Job:
Copy the lines of the listing word for word, starting at its first line and ending at the line that contains "click(x=933, y=446)", and leave the pictures out of your copy.

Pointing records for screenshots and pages
· · · · · · ·
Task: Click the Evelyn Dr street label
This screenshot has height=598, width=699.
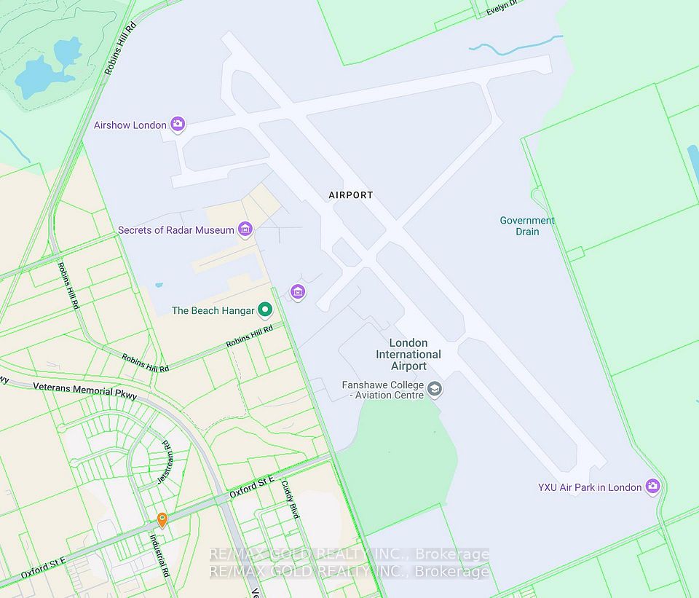Action: [502, 9]
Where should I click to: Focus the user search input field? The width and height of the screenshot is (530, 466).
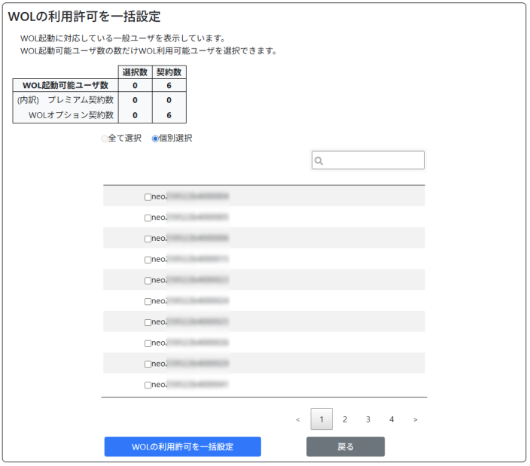(x=373, y=160)
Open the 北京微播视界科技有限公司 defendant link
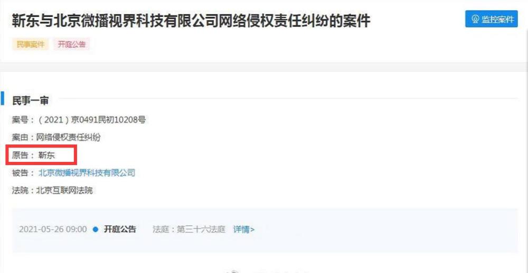The image size is (528, 273). 87,173
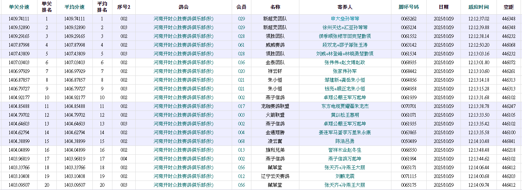Open 邹建新+龚岳朱小恒 link
This screenshot has width=522, height=190.
[x=345, y=80]
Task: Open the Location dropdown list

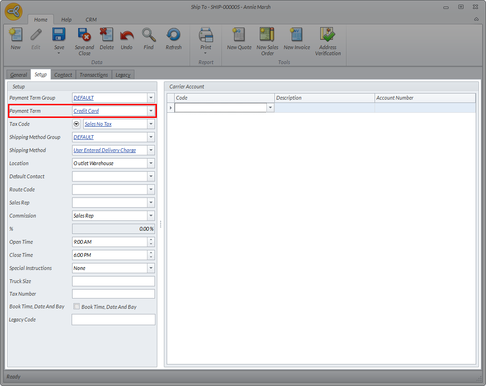Action: pyautogui.click(x=151, y=163)
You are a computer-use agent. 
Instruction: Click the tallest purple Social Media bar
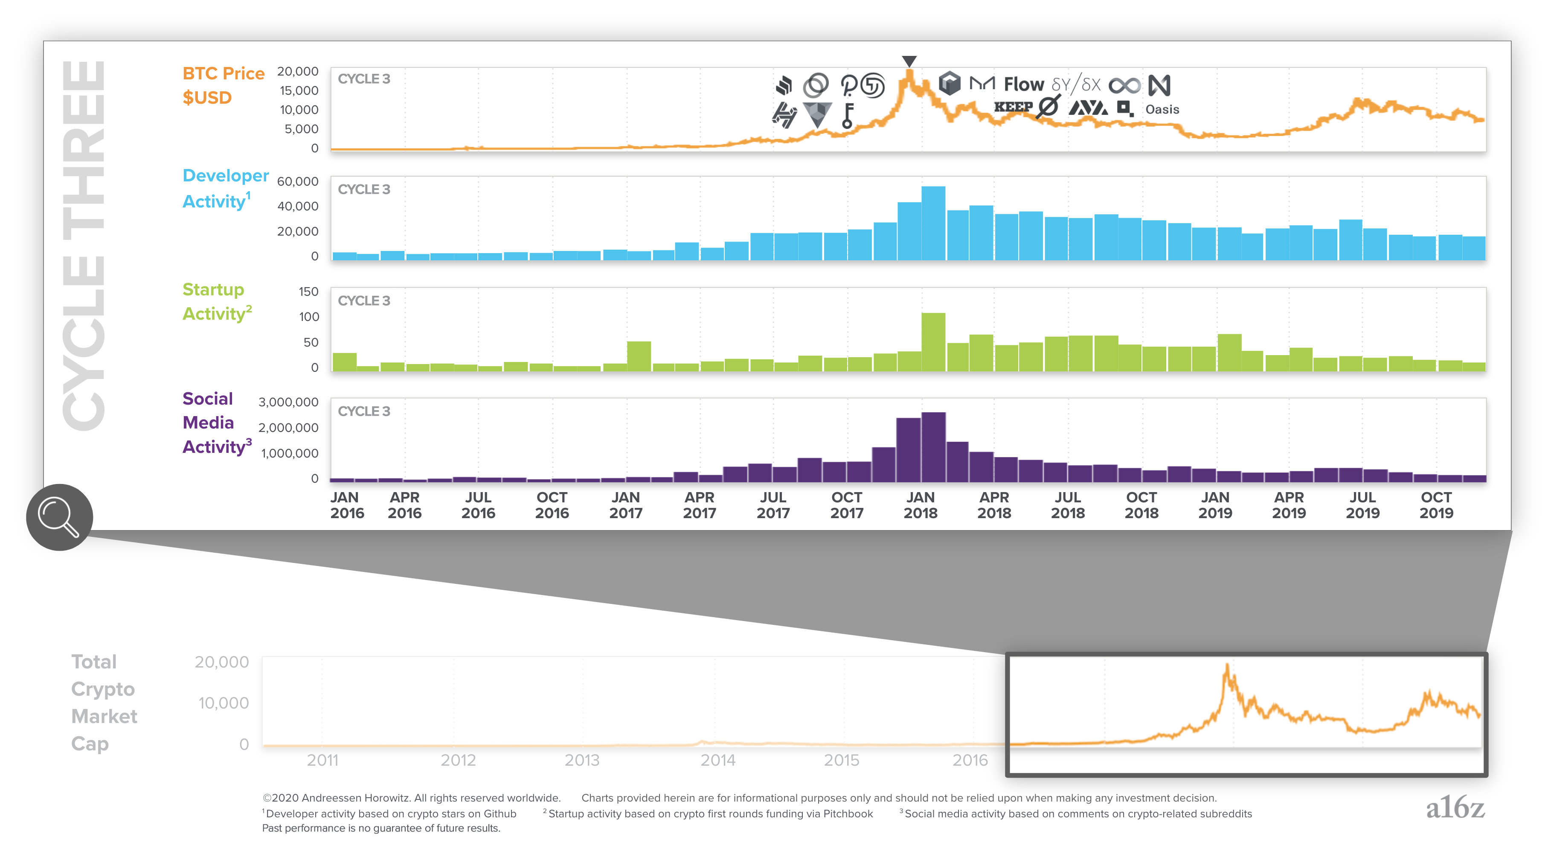click(x=933, y=446)
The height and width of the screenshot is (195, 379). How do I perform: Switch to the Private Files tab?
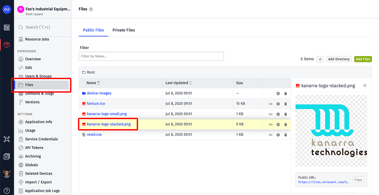[123, 30]
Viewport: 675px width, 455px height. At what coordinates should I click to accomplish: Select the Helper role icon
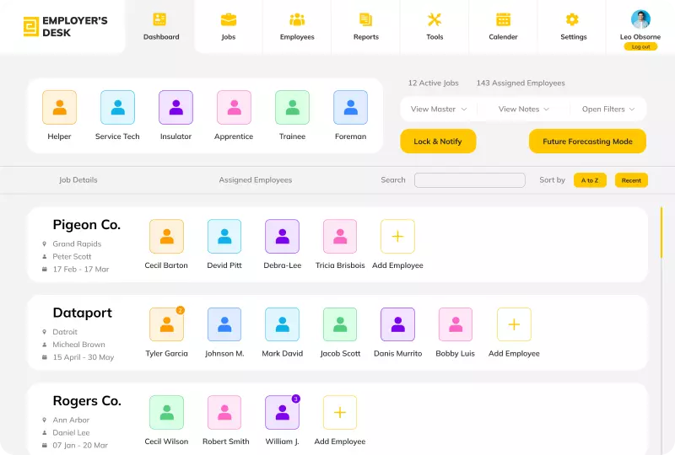coord(59,108)
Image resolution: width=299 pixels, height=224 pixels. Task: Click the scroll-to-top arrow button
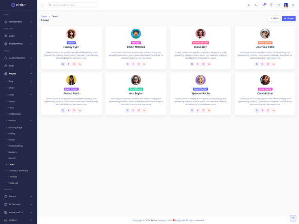293,218
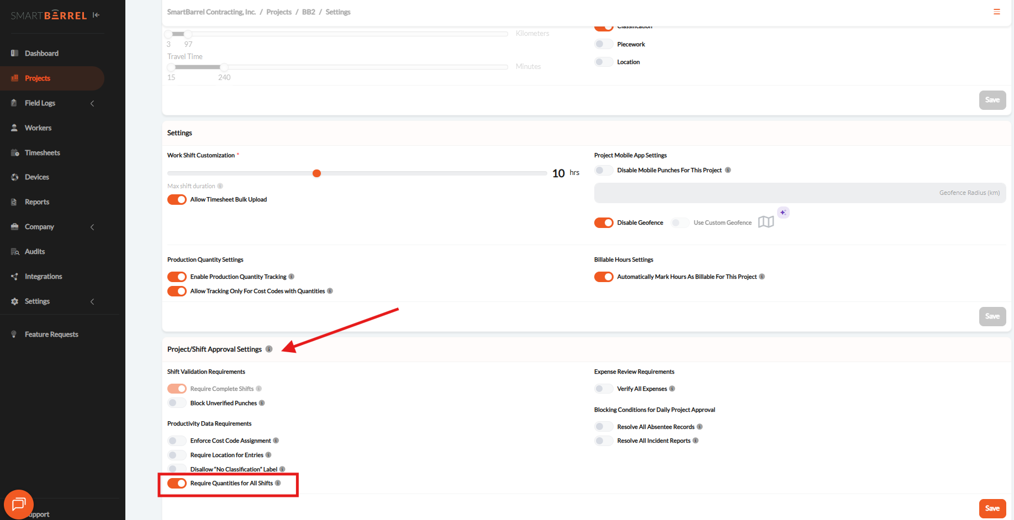Toggle Require Quantities for All Shifts off
Image resolution: width=1014 pixels, height=520 pixels.
point(177,483)
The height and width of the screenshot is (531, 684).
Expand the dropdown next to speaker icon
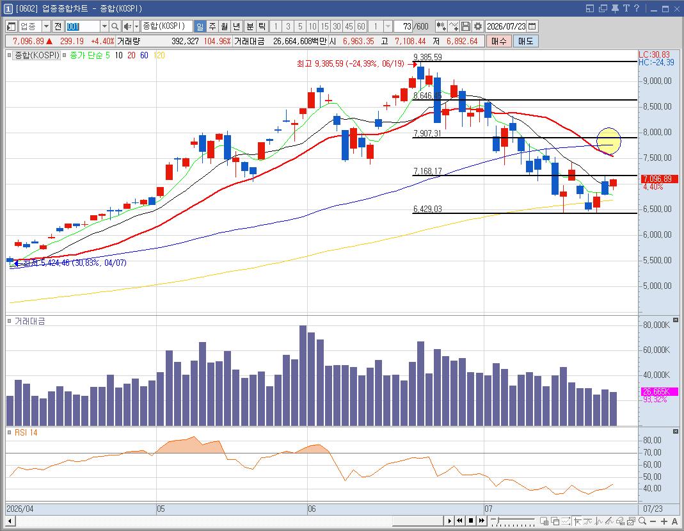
· · · · · · ·
Exercise solution:
Task: Click the Evelyn Dr street label
This screenshot has height=598, width=699.
Action: [502, 9]
Where should I click to: Focus the user search input field? The width and height of the screenshot is (530, 466).
(x=373, y=160)
Open the 北京微播视界科技有限公司 defendant link
The image size is (528, 273). 87,173
Open 邹建新+龚岳朱小恒 link
This screenshot has width=522, height=190.
[x=345, y=80]
Task: Open the Location dropdown list

Action: pyautogui.click(x=151, y=163)
You are a computer-use agent. 
Instruction: Click the tallest purple Social Media bar
click(x=933, y=446)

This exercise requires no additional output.